The defenders of backdoor searches maintain that, because the initial interception and collection of the communication was lawful, the government is free to use the information obtained against anyone. This is, indeed, the general approach to searches in the United States. For example, if the government lawfully (with probable cause and a warrant) reads X’s emails or wiretaps X’s phone calls, and it learns from X’s emails or phone calls that Y is engaged in illegal activity, it can legally use that information against Y, even though the government had no legal justification to intercept Y’s communications. Because the interceptions were themselves lawful, the general rule is that the government can use the lawfully obtained information against anyone, including Y. The defenders of backdoor searches argue that the same rule should apply in the section 702 situation.
Last fall, I served on a five-member Review Group that was charged by the president with making recommendations about reforming the nation’s foreign intelligence programs. [Our report is here: (PDF)] After reviewing this issue, we recommended that the law should be changed as follows: “The government may not search the contents of communications acquired under section 702… in an effort to identify communications of particular United States persons, except… when the government obtains a warrant based on probable cause to believe that the United States person is planning or is engaged in acts of international terrorism.”
In effect, the Review Group recommended that backdoor searches for communications involving American citizens should be prohibited unless the government has probable cause and a warrant. This is essentially what the recently enacted House amendment endorsed.

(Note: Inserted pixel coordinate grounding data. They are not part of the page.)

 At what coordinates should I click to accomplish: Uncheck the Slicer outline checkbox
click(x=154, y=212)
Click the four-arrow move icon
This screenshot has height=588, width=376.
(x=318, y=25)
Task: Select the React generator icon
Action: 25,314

The Review Group concluded that the situation under section 702 is distinguishable from the situation when the government lawfully intercepts a communication when it has probable cause and a warrant. This is so because, in the section 702 situation, the government is not required to have either probable cause or a warrant to intercept the communication. Because section 702 was not intended to enable the government to intercept the communications of American citizens, because our recommended reform would leave the government free to use section 702 to obtain the types of information it was designed and intended to acquire—the communications of non-U.S. citizens, and because the recommended reform would substantially reduce the temptation the government might otherwise have to use section 702 impermissibly in an effort intentionally to intercept the communications of American citizens, we concluded that this reform was both wise and essential.
Now that the House of Representatives has agreed, it is time for the Senate and the president to move forward to make this recommendation a reality. This change would be an important step forward in our nation’s effort to strike the right balance between liberty and security in a changing world.